Population coding in spike trains of simultaneously recorded retinal ganglion cells.

To achieve a better understanding of the parallel information processing that takes place in the nervous system, many researchers have recently begun to use multielectrode techniques to obtain high spatial- and temporal-resolution recordings of the firing patterns of neural ensembles. Apart from the complexities of acquiring and storing single unit responses from large numbers of neurons, the multielectrode technique has provided new challenges in the analysis of the responses from many simultaneously recorded neurons. This paper provides insights into the problem of coding/decoding of retinal images by ensembles of retinal ganglion cells.
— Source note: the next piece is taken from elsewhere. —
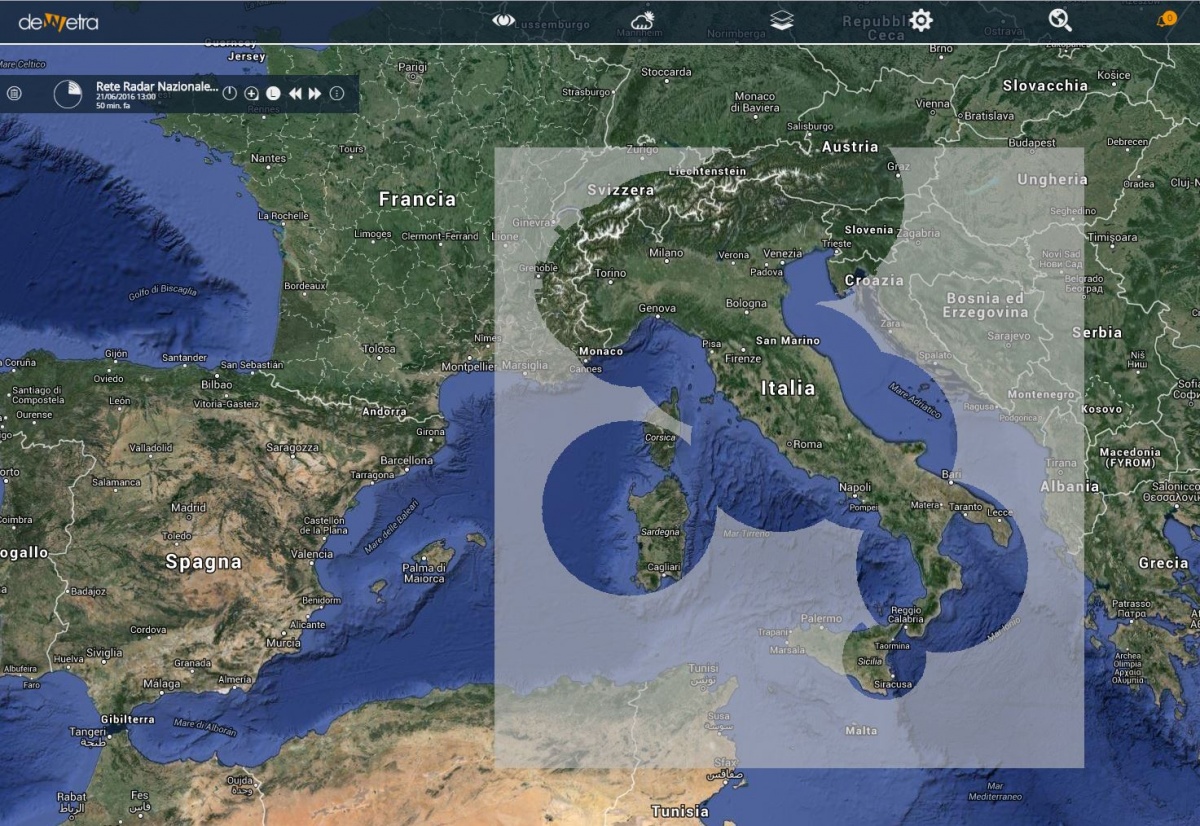The width and height of the screenshot is (1200, 826).
Task: Open the severe weather cloud icon
Action: tap(640, 19)
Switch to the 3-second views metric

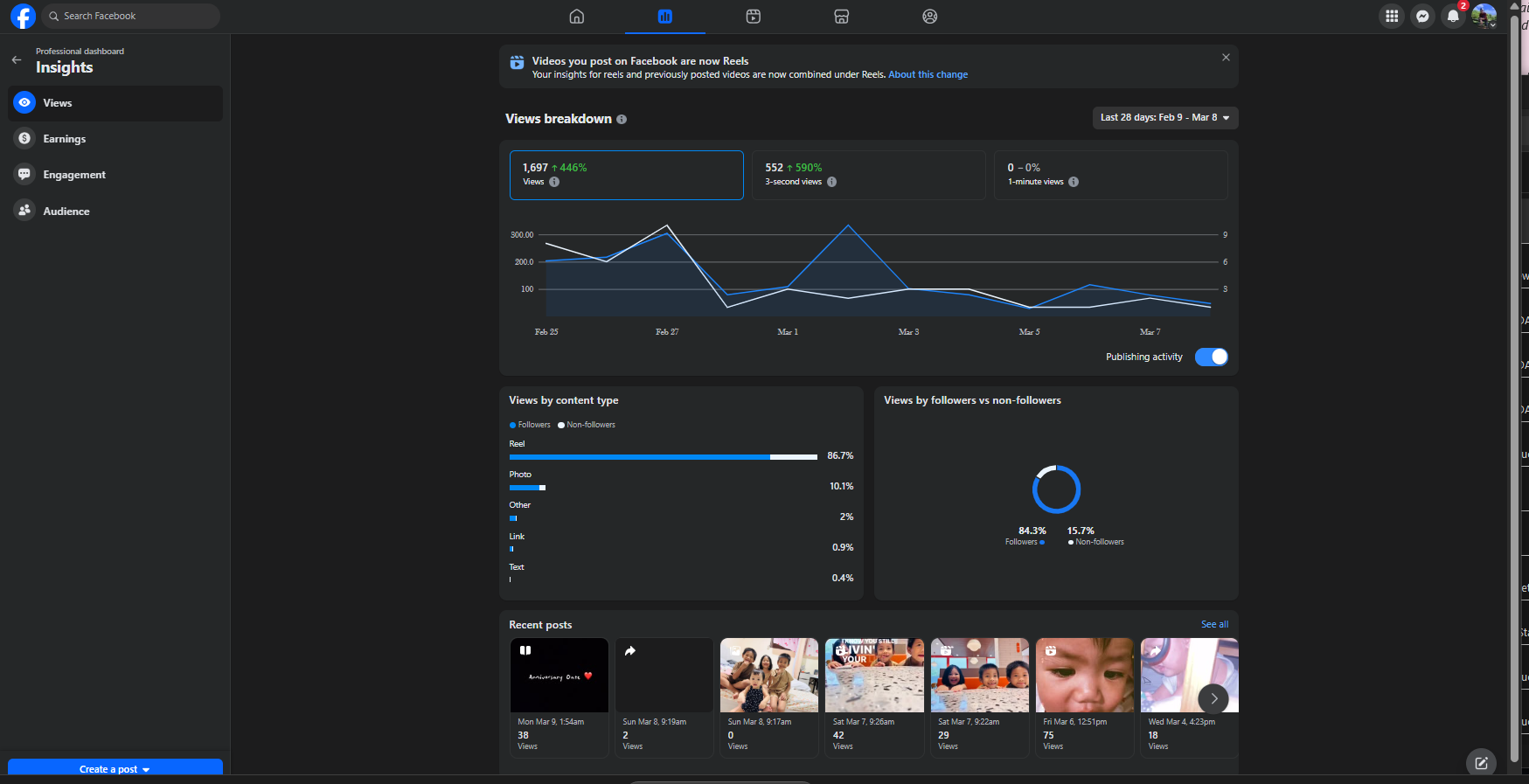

We have simultaneously recorded the responses of 15 ganglion cells to visual stimuli of various intensities and wavelengths and analyzed the data using discriminant analysis. Models of stimulus encoding were generated and discriminant analysis used to estimate the wavelength and intensity of the stimuli. We find that the ganglion cells we have recorded from are non-redundant encoders of these stimulus features. While single ganglion cells are poor classifiers of the stimulus parameters, examination of the responses of only a few ganglion cells greatly enhances our ability to specify the stimulus wavelength and intensity. Of the parameters studied, we find that the rate of firing of the ganglion cells provides the most information about these stimulus parameters, while the timing of the first action potential provides almost as much information. While we are not suggesting that the brain is using these variables, our results show how a population of sensory neurons can encode stimulus features and suggest that the brain could potentially deduce reliable information about stimulus features from response patterns of retinal ganglion cell populations.